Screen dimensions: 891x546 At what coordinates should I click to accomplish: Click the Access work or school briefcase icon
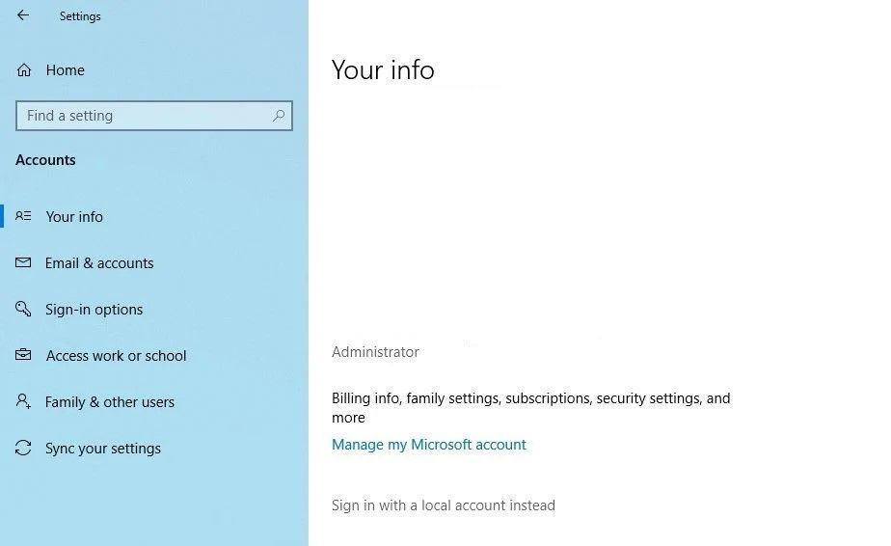(24, 355)
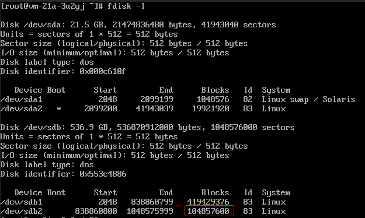
Task: Click the Disk /dev/sda 21.5 GB line
Action: click(x=138, y=25)
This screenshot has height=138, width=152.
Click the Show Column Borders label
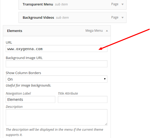pos(23,73)
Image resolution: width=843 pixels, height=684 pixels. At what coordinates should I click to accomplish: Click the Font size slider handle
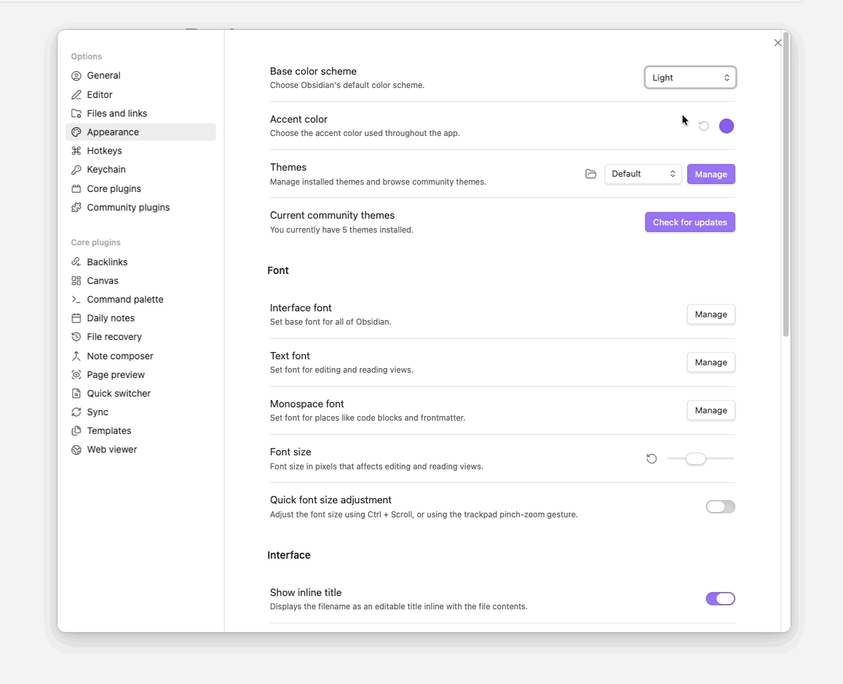(696, 459)
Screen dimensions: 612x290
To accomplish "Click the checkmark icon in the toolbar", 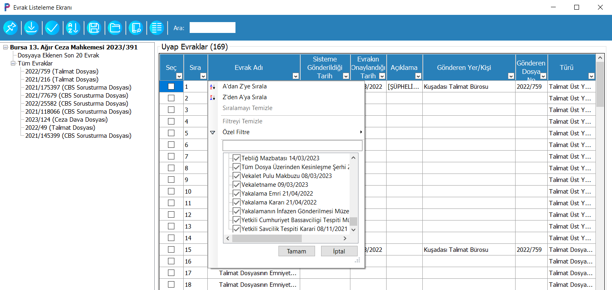I will (x=52, y=28).
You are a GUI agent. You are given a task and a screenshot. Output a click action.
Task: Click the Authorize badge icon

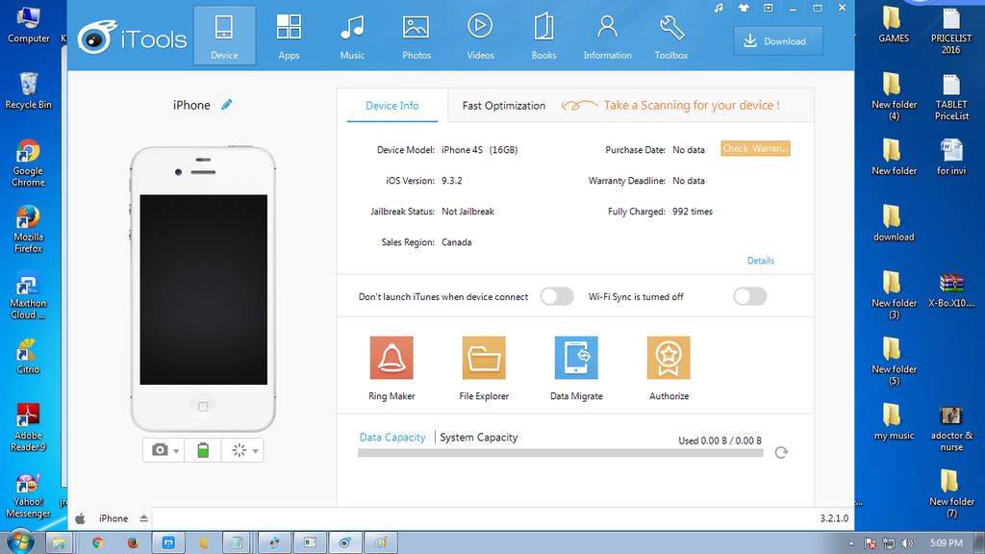coord(669,358)
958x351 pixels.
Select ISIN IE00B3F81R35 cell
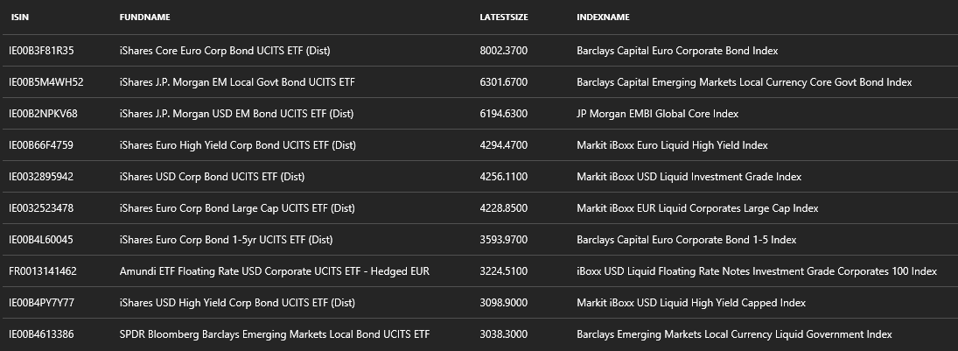pyautogui.click(x=41, y=51)
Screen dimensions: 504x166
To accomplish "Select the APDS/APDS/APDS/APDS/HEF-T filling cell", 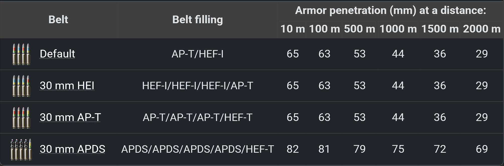I will (197, 149).
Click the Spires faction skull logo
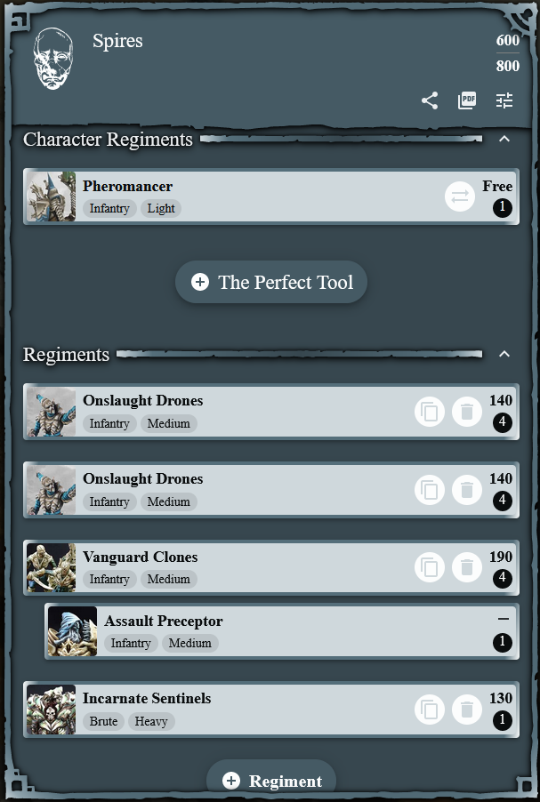Image resolution: width=540 pixels, height=802 pixels. 53,59
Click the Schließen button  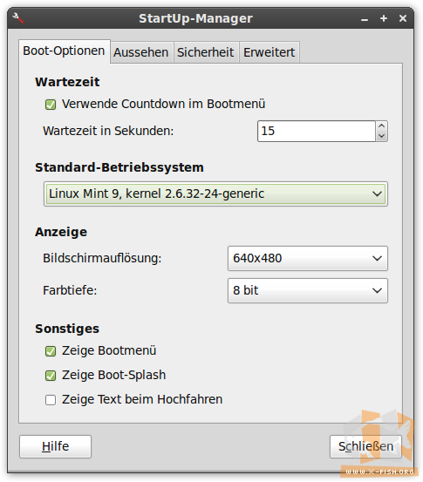pyautogui.click(x=365, y=446)
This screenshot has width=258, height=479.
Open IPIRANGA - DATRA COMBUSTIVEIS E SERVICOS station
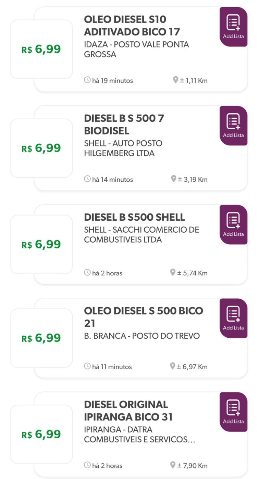tap(139, 435)
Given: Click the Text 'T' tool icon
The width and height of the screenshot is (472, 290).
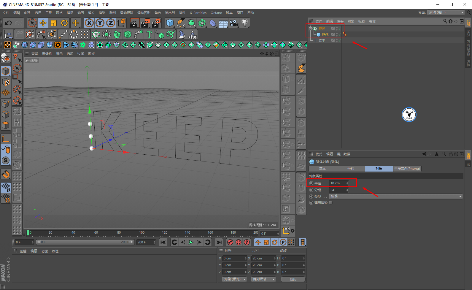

WHAT TO PRODUCE. Once the line with "This screenshot has height=138, width=152." has been found above, output that line and every later line exactly, stopping after the line with "Screen dimensions: 612x290", and omit the pictures.

EXERCISE ANSWER.
This screenshot has height=138, width=152.
Click the Show Column Borders label
pos(23,73)
Image resolution: width=843 pixels, height=684 pixels. At what coordinates should I click to accomplish: Click the Font size slider handle
(696, 459)
Screen dimensions: 612x290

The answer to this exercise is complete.